相続人の中に「行方不明者」がいる…遺産分割を進めるための不在者財産管理人とは?

「相続手続きを進めたいのに、相続人の一人と何年も連絡が取れない…」

「叔父がどこに住んでいるか、生きているかさえ誰も知らない」

「行方不明の兄を抜きにして、他の兄弟だけで遺産分割をしてもいいのだろうか?」

相続人の中に、長期間にわたって音信不通の「行方不明者」がいる。これは、遺産分割を進める上で、非常に大きな障害となります。

なぜなら、遺産分割協議は、相続人“全員”の参加と合意がなければ、法的に成立しないからです。

しかし、諦める必要はありません。このような八方塞がりの状況を打開するために、法律は「不在者財産管理人」という制度を設けています。

この記事では、相続人に行方不明者がいてお困りの札幌市民の皆様へ、遺産分割を前に進めるための「不在者財産管理人」制度について、その役割から具体的な手続きまで、弁護士が分かりやすく解説します。

目次

なぜ行方不明者がいると遺産分割が全く進まないのか?

遺産分割協議は、相続財産を誰がどのように受け継ぐかを決める、相続手続きの核心部分です。

そして、この協議が法的に有効となるための絶対的なルールが「相続人全員の合意」です。

  • 一人でも欠ければ無効:
    たとえ他の相続人全員が合意したとしても、行方不明者一人を除外して作成した遺産分割協議書は無効です。
  • 手続きがストップする:
    無効な協議書では、不動産の名義変更(相続登記)も、預貯金の解約・払い戻しも、法務局や銀行が受け付けないため、一切行うことができません。

つまり、行方不明者がいる限り、相続手続きは完全に凍結されてしまうのです。

解決策は家庭裁判所での「不在者財産管理人」の選任

この膠着状態を解決するのが「不在者財産管理人」制度(民法第25条)です。

不在者財産管理人とは?

不在者財産管理人とは、従来の住所・居所を去り、容易に戻る見込みのない者(不在者)の財産を管理するために、家庭裁判所によって選任される代理人のことです。

  • 役割: 不在者に代わって、その人の財産を管理・保存し、そして家庭裁判所の許可を得て、遺産分割協議などの法律行為を行います。
  • 誰がなる?: 申立時に候補者を立てることもできますが、最終的には裁判所が、事案に最も適任だと判断する人物(多くの場合、地域の弁護士)を選任します。

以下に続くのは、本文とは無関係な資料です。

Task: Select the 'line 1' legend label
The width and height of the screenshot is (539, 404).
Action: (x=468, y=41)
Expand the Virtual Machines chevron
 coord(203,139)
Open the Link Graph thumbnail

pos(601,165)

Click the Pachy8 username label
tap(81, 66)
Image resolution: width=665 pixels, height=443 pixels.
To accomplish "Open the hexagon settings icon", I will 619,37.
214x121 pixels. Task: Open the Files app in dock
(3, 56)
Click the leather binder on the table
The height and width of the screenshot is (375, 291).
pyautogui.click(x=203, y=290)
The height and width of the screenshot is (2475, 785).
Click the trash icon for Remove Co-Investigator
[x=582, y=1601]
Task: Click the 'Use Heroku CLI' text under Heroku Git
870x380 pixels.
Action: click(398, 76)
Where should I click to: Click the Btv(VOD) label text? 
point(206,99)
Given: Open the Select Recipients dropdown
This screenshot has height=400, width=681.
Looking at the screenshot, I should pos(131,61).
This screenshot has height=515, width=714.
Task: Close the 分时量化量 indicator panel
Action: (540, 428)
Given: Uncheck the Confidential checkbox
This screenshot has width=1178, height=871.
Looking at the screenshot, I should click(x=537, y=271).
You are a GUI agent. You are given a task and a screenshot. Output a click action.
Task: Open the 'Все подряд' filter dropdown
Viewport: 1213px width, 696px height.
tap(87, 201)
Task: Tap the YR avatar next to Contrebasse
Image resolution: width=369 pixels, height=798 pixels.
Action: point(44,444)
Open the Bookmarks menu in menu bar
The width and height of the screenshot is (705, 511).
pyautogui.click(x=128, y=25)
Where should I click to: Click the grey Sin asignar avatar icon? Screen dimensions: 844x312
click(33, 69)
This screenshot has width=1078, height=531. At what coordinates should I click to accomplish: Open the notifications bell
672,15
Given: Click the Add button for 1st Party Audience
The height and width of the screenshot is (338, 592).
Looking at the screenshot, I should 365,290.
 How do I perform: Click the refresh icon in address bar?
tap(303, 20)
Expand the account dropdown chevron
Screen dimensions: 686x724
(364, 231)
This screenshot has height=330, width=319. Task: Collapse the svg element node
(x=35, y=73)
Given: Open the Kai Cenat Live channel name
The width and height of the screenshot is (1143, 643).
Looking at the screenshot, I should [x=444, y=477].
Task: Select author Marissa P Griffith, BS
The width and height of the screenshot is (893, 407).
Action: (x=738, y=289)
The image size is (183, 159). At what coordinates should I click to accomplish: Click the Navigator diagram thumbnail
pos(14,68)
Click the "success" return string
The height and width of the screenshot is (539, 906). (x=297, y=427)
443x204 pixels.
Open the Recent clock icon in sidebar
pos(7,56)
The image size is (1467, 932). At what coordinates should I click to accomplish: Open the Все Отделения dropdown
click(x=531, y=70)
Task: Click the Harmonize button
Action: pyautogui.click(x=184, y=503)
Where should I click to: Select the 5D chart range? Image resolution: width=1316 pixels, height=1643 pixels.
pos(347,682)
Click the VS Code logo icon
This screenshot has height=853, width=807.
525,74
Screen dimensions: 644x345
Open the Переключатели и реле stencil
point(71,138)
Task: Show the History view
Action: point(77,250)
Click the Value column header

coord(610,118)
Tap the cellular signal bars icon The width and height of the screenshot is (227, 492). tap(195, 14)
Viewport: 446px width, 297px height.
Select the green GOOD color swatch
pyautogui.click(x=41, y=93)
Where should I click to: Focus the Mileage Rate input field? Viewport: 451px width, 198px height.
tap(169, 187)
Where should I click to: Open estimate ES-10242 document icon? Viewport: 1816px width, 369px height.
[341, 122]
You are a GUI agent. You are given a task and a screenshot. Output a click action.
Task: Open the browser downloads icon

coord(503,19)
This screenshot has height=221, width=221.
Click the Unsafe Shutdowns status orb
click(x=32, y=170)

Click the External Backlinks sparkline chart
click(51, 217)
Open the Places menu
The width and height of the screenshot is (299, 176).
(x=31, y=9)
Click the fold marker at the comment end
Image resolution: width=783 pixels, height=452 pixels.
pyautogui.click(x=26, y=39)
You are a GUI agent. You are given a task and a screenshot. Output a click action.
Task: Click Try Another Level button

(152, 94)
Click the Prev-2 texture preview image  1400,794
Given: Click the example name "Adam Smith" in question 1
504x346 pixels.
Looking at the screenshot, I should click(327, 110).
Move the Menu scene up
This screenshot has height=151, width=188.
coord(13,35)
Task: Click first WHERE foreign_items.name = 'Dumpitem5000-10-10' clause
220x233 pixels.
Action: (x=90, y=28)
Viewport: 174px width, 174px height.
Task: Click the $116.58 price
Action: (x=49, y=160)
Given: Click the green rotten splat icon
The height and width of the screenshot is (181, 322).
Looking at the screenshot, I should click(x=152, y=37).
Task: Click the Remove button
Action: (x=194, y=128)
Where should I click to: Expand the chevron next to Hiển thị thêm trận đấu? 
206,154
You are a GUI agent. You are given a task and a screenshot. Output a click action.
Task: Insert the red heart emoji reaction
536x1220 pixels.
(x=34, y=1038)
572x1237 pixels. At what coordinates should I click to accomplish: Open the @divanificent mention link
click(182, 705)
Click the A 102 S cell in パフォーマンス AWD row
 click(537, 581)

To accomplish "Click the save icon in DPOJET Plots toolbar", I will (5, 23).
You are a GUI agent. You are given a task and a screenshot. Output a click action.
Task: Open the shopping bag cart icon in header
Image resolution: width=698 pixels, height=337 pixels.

この管理人が、行方不明の相続人に代わって遺産分割協議に参加し、協議書に署名・押印することで、法的に有効な遺産分割を成立させることができるのです。

【注意点】管理人はあくまで「中立な立場」

注意点として、不在者財産管理人は、申立てを行った他の相続人の代理人ではなく、あくまで行方不明となっている不在者の利益を守るために行動する「中立な立場」の専門家です。そのため、遺産分割協議においても、不在者の権利が不当に害されることのないよう、客観的な視点で職務を行います。

【札幌版】不在者財産管理人 選任申立ての流れと費用

不在者財産管理人の選任は、家庭裁判所に申し立てる必要があります。

申立ての基本情報

項目内容
申立先不在者(行方不明者)の従来の住所地を管轄する家庭裁判所。(例:行方不明の兄の最後の住民票が札幌市中央区にあれば、札幌家庭裁判所に申し立てます)
申立人利害関係人(他の相続人、債権者など)
必要な書類(主なもの)・申立書
・不在者の戸籍謄本、戸籍附票
・不在の事実を証明する資料(捜索願の受理証明、親族からの陳述書など)
・財産に関する資料(不動産登記事項証明書、預金通帳のコピーなど)
・遺産分割協議書案(遺産分割が目的の場合、札幌家裁では提出を求められます)

札幌家庭裁判所における申立費用(目安)

項目内容
収入印紙800円
連絡用の郵便切手1,950円(札幌家裁本庁の場合)
予納金原則30万円~50万円
これは管理人の報酬や経費の担保として裁判所に納める預託金であり、不在者の財産からこれらの費用が支払えるようになった場合や、事案終了後に残額が生じた場合には返還されることがあります。
その他実費不在者の戸籍謄本、戸籍附票、財産に関する資料(不動産登記事項証明書等)の取得費用。

申立てから選任までの流れ

  1. 申立て: 必要書類を揃え、管轄の家庭裁判所に申立てを行います。
  2. 審理・調査: 裁判所が、申立人や親族から事情を聞いたり、必要な調査を行ったりします。
  3. 選任審判: 裁判所が管理人を選任するのが相当と判断すると、「審判」によって不在者財産管理人が選任されます。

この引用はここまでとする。